= STATED PROBLEM =
Copy the items verbatim, starting at the line that contains "Where should I click to: Toggle" and stopping after the line that contains "Action: click(727, 274)".

= PROVIDED RECORDS =

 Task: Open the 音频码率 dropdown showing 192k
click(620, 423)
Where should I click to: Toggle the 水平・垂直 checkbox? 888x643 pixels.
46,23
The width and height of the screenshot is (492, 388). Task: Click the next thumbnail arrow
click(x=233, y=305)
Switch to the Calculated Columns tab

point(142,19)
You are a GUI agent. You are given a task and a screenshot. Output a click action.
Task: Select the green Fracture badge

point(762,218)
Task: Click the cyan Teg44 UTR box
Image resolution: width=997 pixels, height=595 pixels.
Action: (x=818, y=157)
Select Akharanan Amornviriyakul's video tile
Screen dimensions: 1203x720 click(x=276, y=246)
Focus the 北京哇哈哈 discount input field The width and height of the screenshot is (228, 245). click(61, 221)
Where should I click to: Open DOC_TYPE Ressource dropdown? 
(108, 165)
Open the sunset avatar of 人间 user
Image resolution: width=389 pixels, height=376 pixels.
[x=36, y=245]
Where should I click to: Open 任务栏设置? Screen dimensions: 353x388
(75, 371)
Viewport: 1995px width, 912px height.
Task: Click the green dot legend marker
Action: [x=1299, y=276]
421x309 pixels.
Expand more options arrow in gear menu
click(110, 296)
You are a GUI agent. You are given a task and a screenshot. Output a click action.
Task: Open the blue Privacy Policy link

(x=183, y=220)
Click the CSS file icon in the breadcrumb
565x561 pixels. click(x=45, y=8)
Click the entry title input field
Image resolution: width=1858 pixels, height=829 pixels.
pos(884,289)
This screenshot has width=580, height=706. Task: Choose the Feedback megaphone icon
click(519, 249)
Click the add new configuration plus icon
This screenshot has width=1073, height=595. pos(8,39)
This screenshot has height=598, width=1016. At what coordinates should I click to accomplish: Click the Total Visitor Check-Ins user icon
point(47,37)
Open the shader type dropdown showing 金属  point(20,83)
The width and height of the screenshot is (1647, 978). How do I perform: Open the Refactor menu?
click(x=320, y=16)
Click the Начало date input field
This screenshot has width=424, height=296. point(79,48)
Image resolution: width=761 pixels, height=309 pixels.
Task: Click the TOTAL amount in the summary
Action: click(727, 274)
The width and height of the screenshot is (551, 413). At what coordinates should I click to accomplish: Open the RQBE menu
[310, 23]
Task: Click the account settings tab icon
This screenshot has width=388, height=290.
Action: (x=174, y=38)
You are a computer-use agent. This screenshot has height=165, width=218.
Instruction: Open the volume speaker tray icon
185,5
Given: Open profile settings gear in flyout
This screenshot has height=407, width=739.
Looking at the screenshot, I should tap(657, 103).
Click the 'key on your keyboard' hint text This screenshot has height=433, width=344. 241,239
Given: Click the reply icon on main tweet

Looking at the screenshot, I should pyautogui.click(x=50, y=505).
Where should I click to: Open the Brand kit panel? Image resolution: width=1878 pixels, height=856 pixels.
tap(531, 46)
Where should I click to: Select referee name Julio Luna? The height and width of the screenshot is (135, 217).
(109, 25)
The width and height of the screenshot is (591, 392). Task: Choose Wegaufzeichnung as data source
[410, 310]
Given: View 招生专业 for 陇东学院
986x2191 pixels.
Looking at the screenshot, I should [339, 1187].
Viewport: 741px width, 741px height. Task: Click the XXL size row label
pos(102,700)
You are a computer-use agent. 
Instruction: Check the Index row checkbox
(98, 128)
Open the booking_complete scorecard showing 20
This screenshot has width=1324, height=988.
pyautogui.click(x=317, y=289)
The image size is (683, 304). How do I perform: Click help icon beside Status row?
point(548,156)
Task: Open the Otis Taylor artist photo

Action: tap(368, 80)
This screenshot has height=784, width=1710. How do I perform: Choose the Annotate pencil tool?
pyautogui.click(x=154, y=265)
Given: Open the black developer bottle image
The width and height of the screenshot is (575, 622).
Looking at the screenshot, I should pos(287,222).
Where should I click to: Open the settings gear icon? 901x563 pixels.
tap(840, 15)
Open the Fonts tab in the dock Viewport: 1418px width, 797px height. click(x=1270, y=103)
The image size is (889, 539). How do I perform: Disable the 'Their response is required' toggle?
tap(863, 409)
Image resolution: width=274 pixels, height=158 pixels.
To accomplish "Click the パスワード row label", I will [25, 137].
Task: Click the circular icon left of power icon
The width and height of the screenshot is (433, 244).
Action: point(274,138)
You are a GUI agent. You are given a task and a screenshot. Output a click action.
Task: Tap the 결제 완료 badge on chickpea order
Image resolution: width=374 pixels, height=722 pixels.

= TASK OUTPUT =
Where should I click to: Toggle the 水平・垂直 checkbox? 888x643 pixels.
46,23
The width and height of the screenshot is (492, 388). Task: Click the next thumbnail arrow
click(x=233, y=305)
Switch to the Calculated Columns tab

point(142,19)
You are a GUI agent. You are given a task and a screenshot. Output a click action.
Task: Select the green Fracture badge

point(762,218)
Task: Click the cyan Teg44 UTR box
Image resolution: width=997 pixels, height=595 pixels.
Action: (x=818, y=157)
Select Akharanan Amornviriyakul's video tile
Screen dimensions: 1203x720 click(x=276, y=246)
Focus the 北京哇哈哈 discount input field The width and height of the screenshot is (228, 245). click(61, 221)
Where should I click to: Open DOC_TYPE Ressource dropdown? 
(108, 165)
Open the sunset avatar of 人间 user
Image resolution: width=389 pixels, height=376 pixels.
[x=36, y=245]
Where should I click to: Open 任务栏设置? Screen dimensions: 353x388
(75, 371)
Viewport: 1995px width, 912px height.
Task: Click the green dot legend marker
Action: [x=1299, y=276]
421x309 pixels.
Expand more options arrow in gear menu
click(110, 296)
You are a GUI agent. You are given a task and a screenshot. Output a click action.
Task: Open the blue Privacy Policy link

(x=183, y=220)
Click the CSS file icon in the breadcrumb
565x561 pixels. click(x=45, y=8)
Click the entry title input field
Image resolution: width=1858 pixels, height=829 pixels.
pos(884,289)
This screenshot has width=580, height=706. Task: Choose the Feedback megaphone icon
click(519, 249)
Click the add new configuration plus icon
This screenshot has width=1073, height=595. pos(8,39)
This screenshot has height=598, width=1016. At what coordinates should I click to accomplish: Click the Total Visitor Check-Ins user icon
point(47,37)
Open the shader type dropdown showing 金属  point(20,83)
The width and height of the screenshot is (1647, 978). How do I perform: Open the Refactor menu?
click(x=320, y=16)
Click the Начало date input field
This screenshot has width=424, height=296. point(79,48)
Image resolution: width=761 pixels, height=309 pixels.
Task: Click the TOTAL amount in the summary
Action: click(727, 274)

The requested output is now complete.